According to HSE figures these unvaccinated account for more than half our ICU admissions, currently. A total of 28% of the unvaccinated in our ICUs during September and October last were born outside Ireland.
Many of them are from Eastern Europe where the vaccination uptake remains comparatively low. According to the HSE, vaccine uptake rates among those from Central and Eastern Europe in Ireland is also low, averaging about 44% in October.
This is reflected in the vaccine uptake in their own countries. For instance in Poland 53.9% of the population is vaccinated. In Croatia that figure is 47.7%, in Lithuania 63.4%, in Slovakia 46.1%, in Slovenia 54.7%, in Hungary 59.3%, and the Czech Republic 59.6%. It is believed the lower uptake in those countries is rooted in lingering suspicion of the public authorities, a characteristic of those countries since the fall of communism.
Another factor may be religion, particularly among pro-life Catholics, even though Pope Francis has issued a statement strongly supportive of the vaccines. Then, where more die-hard traditional Catholics are concerned, Pope Francis is the anti-Christ (being too liberal in their eyes).
For instance Catholicism is the majority Christian denomination in Poland (87%), Croatia (84%), Lithuania (75%), Slovakia (62%), Slovenia (57.8%), Hungary (56%). In the Czech Republic 21% of the population is Catholic. The Czech Republic is the most atheistic country in Europe and has comparatively few practising Christians or followers of other religions.
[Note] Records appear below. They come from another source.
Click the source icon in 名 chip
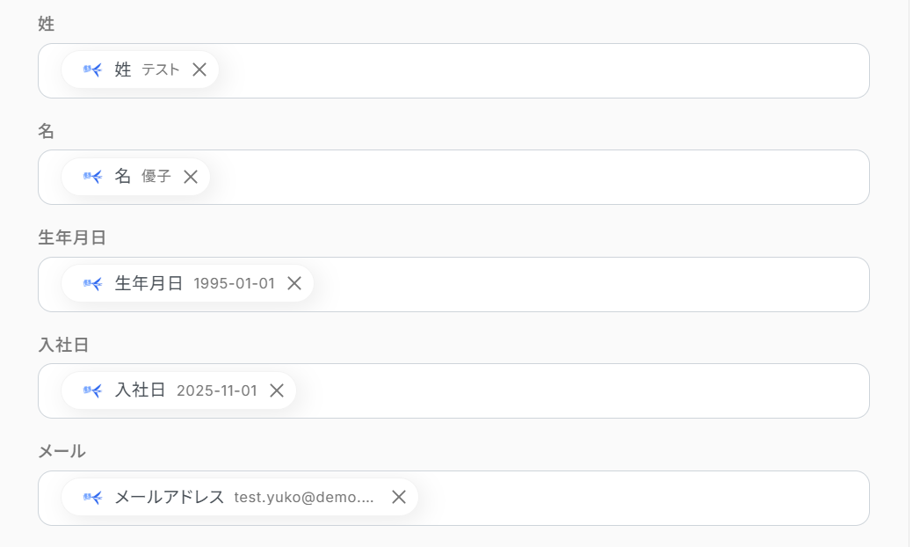This screenshot has width=913, height=547. point(92,177)
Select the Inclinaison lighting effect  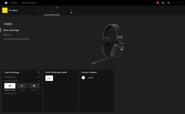pos(34,86)
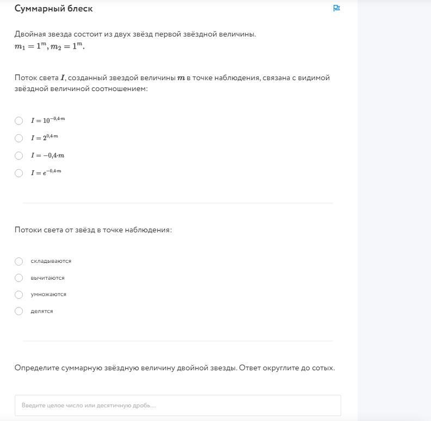Select the I = e^(−0,4·m) radio option
This screenshot has width=431, height=421.
coord(19,173)
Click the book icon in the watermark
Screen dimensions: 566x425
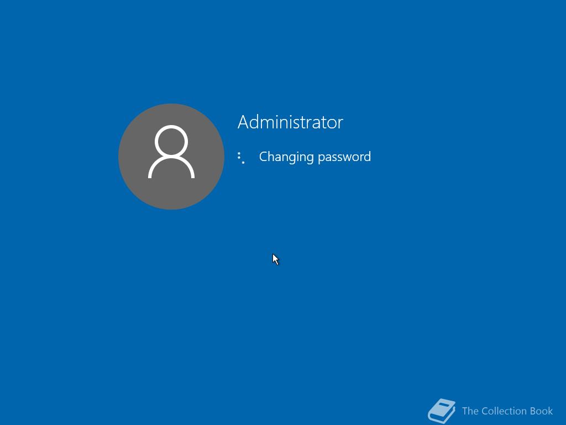pos(442,411)
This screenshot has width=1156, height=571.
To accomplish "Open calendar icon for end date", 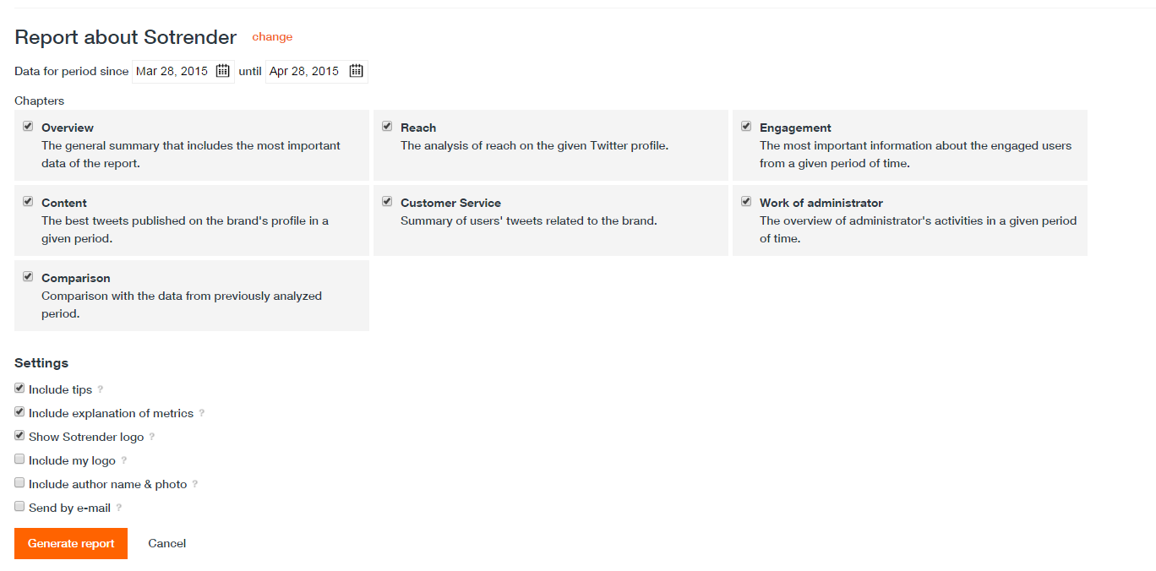I will tap(357, 71).
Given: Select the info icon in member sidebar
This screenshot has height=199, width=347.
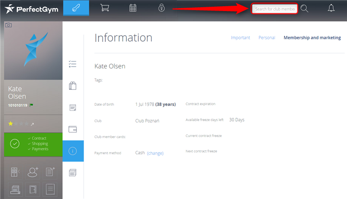Looking at the screenshot, I should pos(73,150).
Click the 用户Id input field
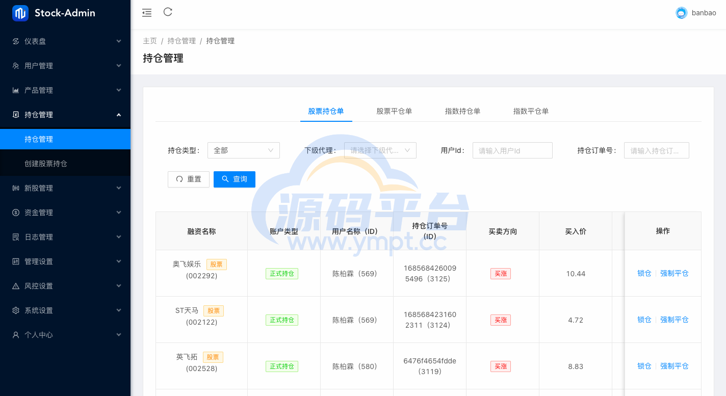Screen dimensions: 726x396 (x=512, y=150)
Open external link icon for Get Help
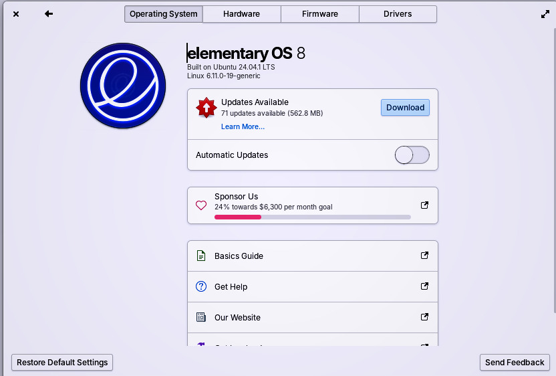The image size is (556, 376). [x=424, y=286]
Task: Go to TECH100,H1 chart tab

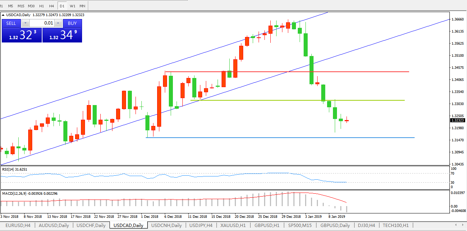Action: (396, 225)

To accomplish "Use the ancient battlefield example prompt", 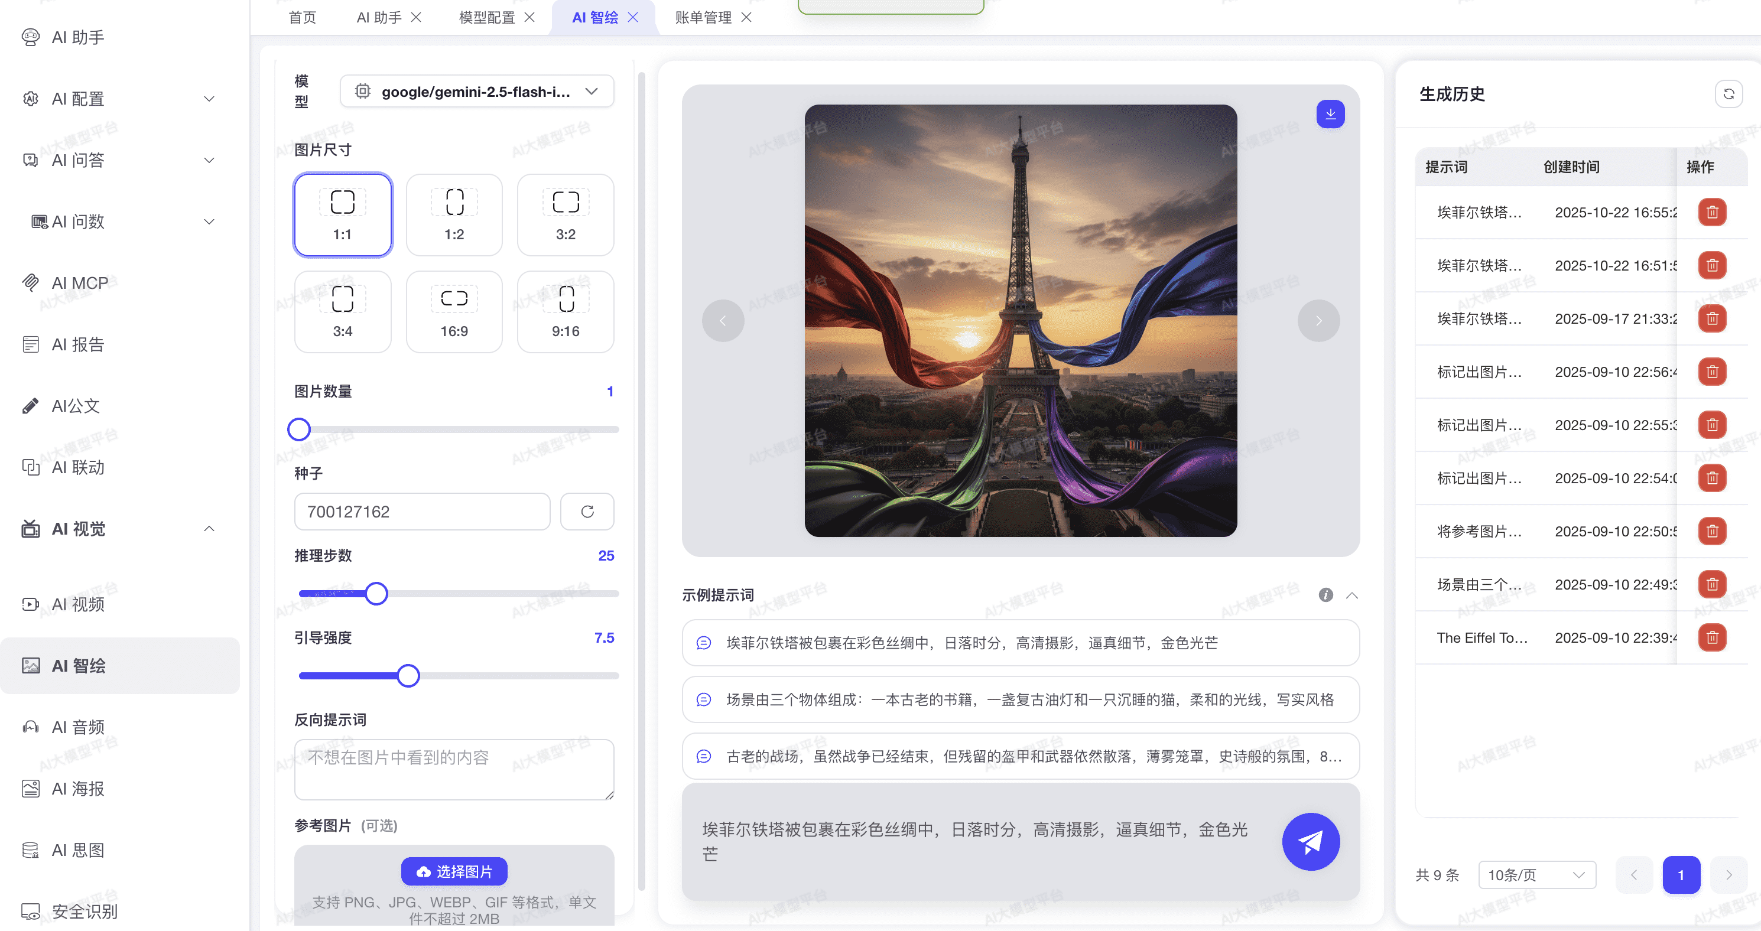I will (x=1020, y=756).
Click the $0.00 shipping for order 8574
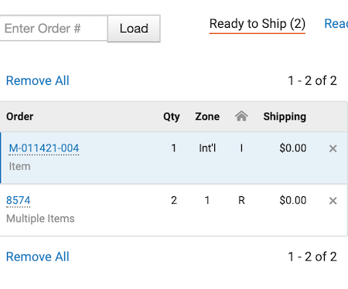Viewport: 348px width, 289px height. coord(293,200)
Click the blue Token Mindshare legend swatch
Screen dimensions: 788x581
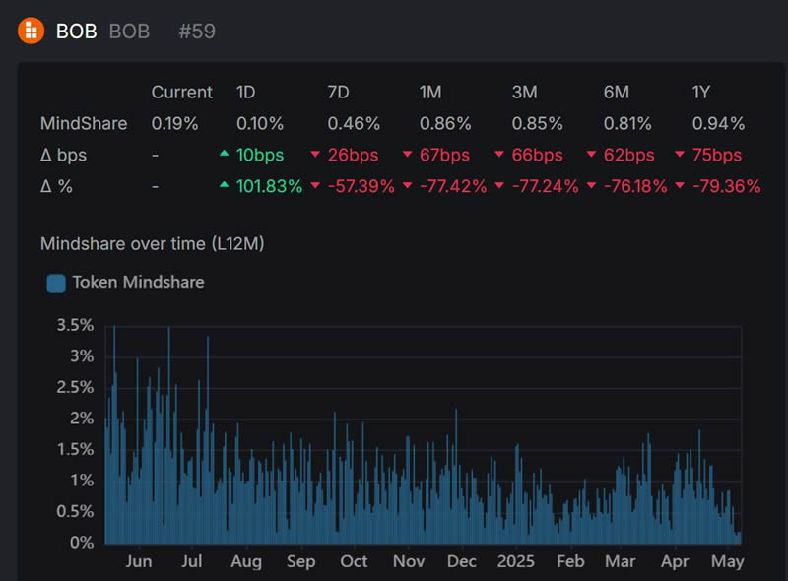tap(56, 284)
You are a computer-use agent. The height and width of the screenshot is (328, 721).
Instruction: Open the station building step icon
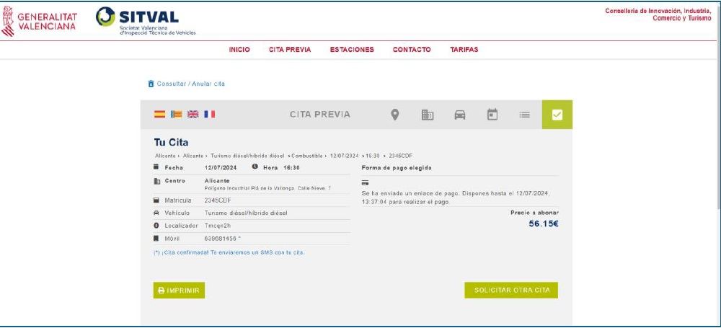click(428, 115)
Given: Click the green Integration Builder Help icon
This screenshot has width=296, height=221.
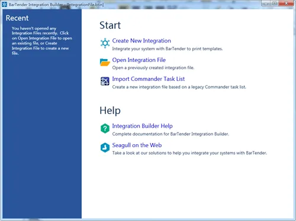Looking at the screenshot, I should point(105,128).
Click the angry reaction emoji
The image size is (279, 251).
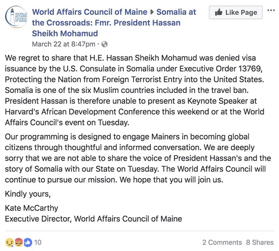(x=19, y=243)
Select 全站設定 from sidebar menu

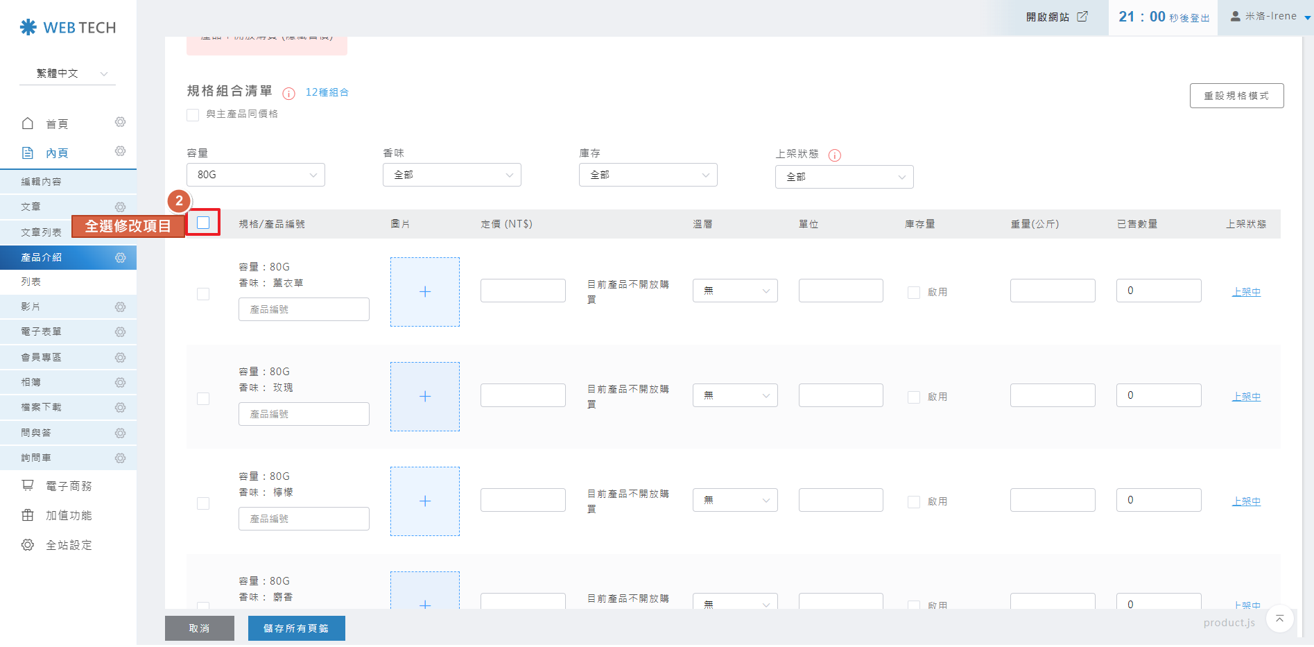click(x=68, y=545)
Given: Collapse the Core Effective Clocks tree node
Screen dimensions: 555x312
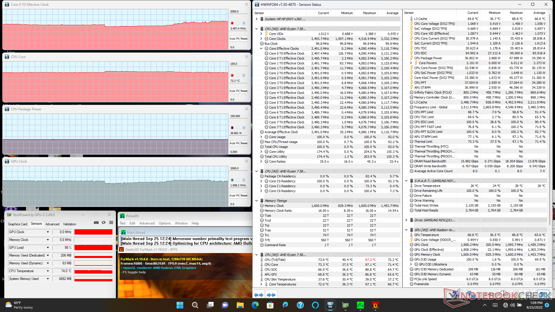Looking at the screenshot, I should click(261, 49).
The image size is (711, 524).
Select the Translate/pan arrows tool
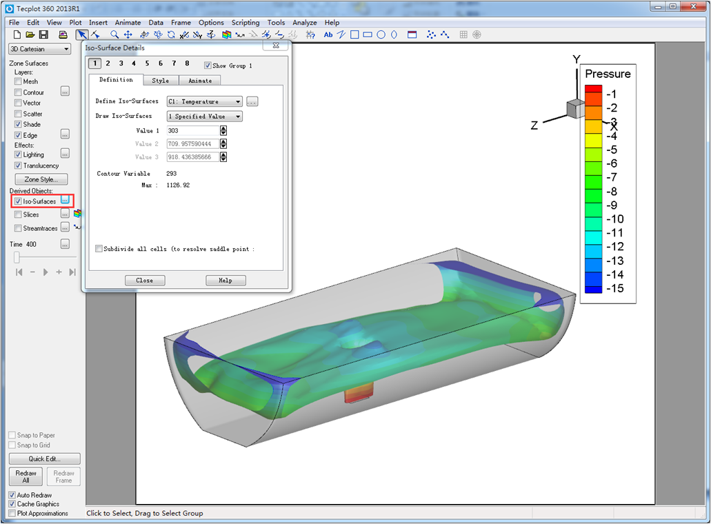point(128,34)
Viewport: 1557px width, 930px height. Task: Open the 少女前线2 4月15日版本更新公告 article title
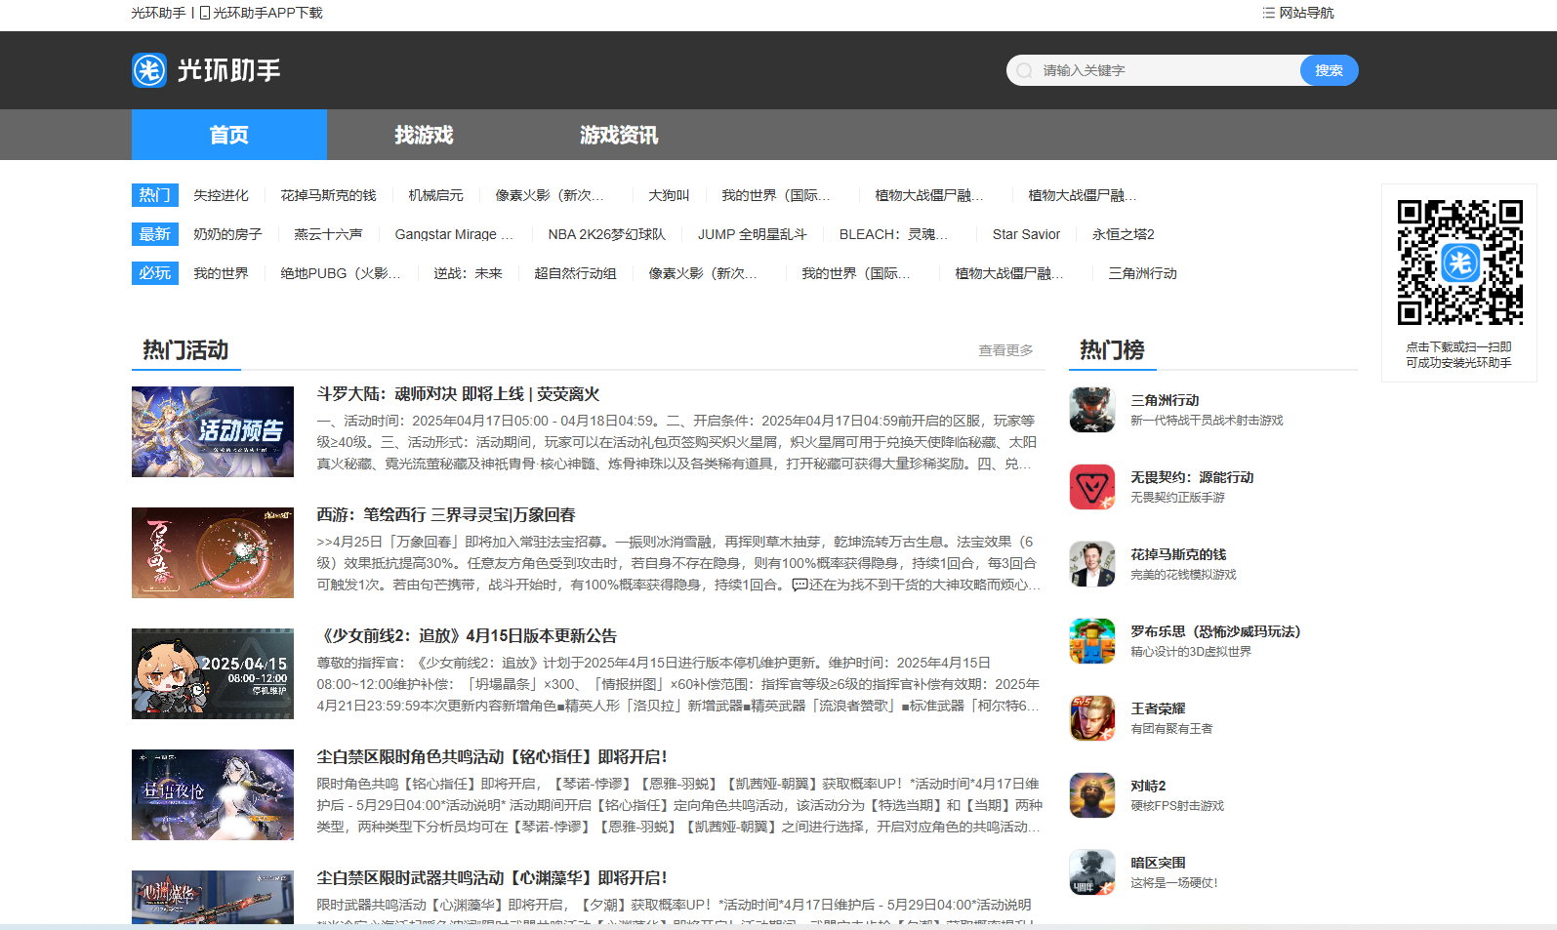click(x=467, y=636)
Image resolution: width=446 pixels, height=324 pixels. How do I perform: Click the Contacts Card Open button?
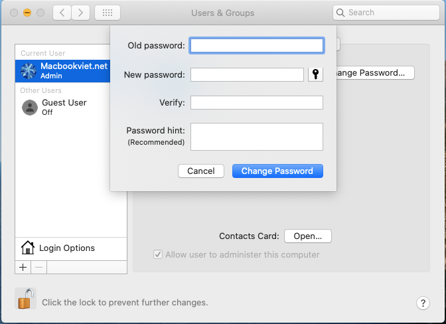pyautogui.click(x=307, y=236)
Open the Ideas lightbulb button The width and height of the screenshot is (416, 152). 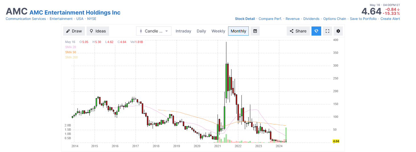98,31
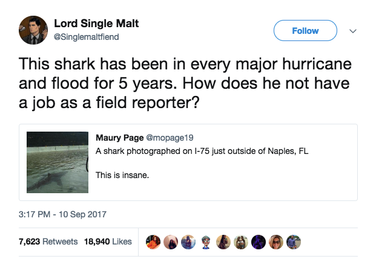The width and height of the screenshot is (379, 262).
Task: Open the fifth liker avatar
Action: pyautogui.click(x=223, y=242)
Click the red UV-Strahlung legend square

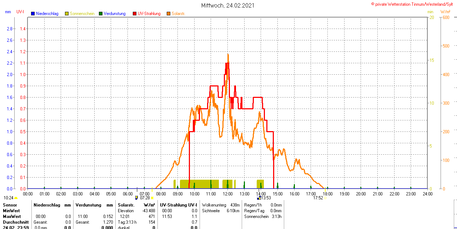click(135, 14)
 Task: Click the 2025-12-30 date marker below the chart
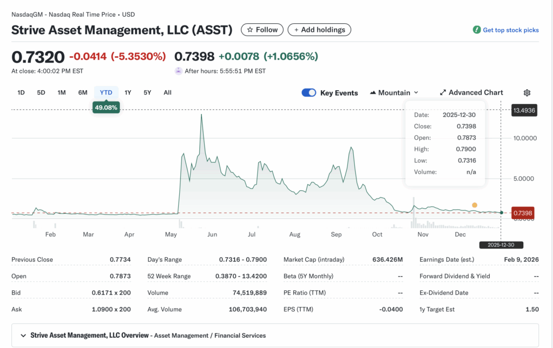tap(501, 245)
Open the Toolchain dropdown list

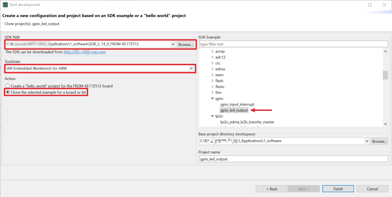coord(191,68)
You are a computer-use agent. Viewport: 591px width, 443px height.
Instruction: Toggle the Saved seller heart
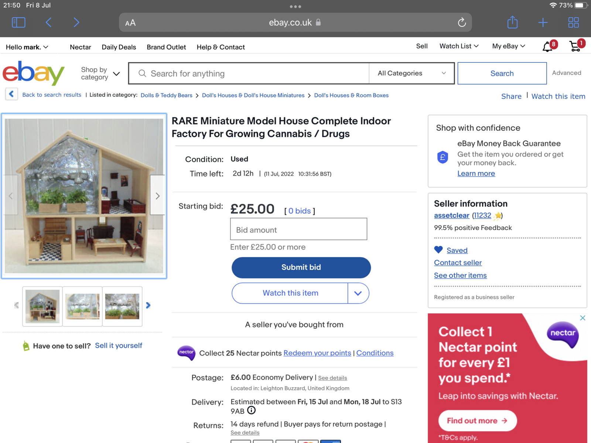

There were concerns last year, among pro-life Catholics particularly, about the possible use of aborted foetal cells in developing Covid vaccines. As such speculation grew, a Vatican statement last December stated that, where no alternative is available, it was “morally acceptable to receive Covid-19 vaccines that have used cell lines from aborted foetuses in their research and production process.”
That document also pointed out that “from the ethical point of view, the morality of vaccination depends not only on the duty to protect one's own health, but also on the duty to pursue the common good.” This latter point – concerning “the common good” – seems to be of no concern for the anti-vaxers.
Addressing directly those who refuse vaccines on conscience grounds, the Vatican document said that, regardless, such people “must do their utmost to avoid, by other prophylactic means and appropriate behaviour, becoming vehicles for the transmission of the infectious agent. In particular, they must avoid any risk to the health of those who cannot be vaccinated for medical or other reasons, and who are the most vulnerable.”
Since December of last year it has been clarified that mRNA vaccines, such as those developed by Pfizer and Moderna, are synthetic and do not use foetal cell lines in their production. A replica cell line from a foetus aborted in 1973 was used to develop the AstraZeneca/Oxford University vaccine. However, the vaccine itself does not contain foetal cells.
In other words, those pro-life people and others who object to taking the Covid vaccine on moral grounds related to aborted foetuses have no basis whatsoever for taking that stance and are even rejecting the advice of the Catholic Church on the matter.
In truth there is no moral basis for refusing to get vaccinated against Covid and very many moral arguments for making sure you get vaccinated, and as frequently as required, not least in the interest of one’s own health but also in the interests of the common good and particularly to protect “the health of those who cannot be vaccinated for medical or other reasons, and who are the most vulnerable,” as that Vatican document of December 2020 put it.